I noticed that comment. You could stick the numbers in an array. However in this case there was still a better way. As for arrays in assembly, they do not exist like you think of them in BASIC. In assembly you have to think of an array for what it is, i.e. just a chuck of memory that you use in a particular way. DIM A[10] in BASIC would store memory for 10 numbers. Now, in assembly you have to decide if you need BYTE (8-bit) numbers, WORD (16-bit) numbers, or something bigger that the CPU can not deal with directly (like a floating point, fixed point, 32-bit numbers, pointers, etc.) Once you decided what you need, you just reserve the space, or simply *use* some chunk of memory (assuming you know it is empty.)

With 9900 assembly, the assembler has a directive ("directives" are NOT assembly instructions, they are commands for the assembler) called BSS (Block Starting Symbol) that could be used for this purpose.
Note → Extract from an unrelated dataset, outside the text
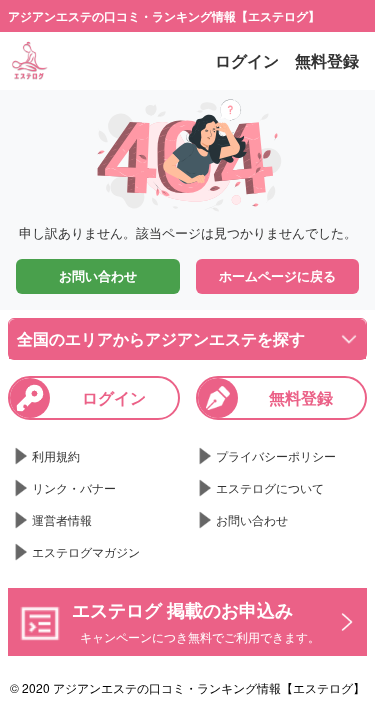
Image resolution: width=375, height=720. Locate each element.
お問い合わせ (98, 275)
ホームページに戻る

It just sets aside a number of bytes for you to reference, and you know there won't be any other code or data in that memory that you did not put there. If your "block" of RAM is for 16-bit words, then you have to access it as such. If it is bytes, then you index in to it as bytes, etc.

If you are unsure, let me know and I'll make an example. However, the screen itself is an example that you seem to already understand. It is just 768 bytes used by the VDP to draw the tiles on the monitor. We have to index in to that memory from byte 0 to byte 767 (768 total, remember to count 0). We mentally think of the screen as a grid of 32x24 tiles, and that is also how we see it on screen, but the computer just sees 768 consecutive bytes in RAM. Byte at address 0 is screen 0,0, byte at address 32 ends up on screen at 0,1, etc.

Clear as mud, right?

Edited March 25, 2011 by matthew180

sometimes99er · March 25, 2011

Sure DIV is one of the slower instructions, but it does a fine job. If you're doing lots of divisions in time critical loops or similar, then of course, consider ways of avoiding it. It all depends, and sometimes DIV might be the best answer.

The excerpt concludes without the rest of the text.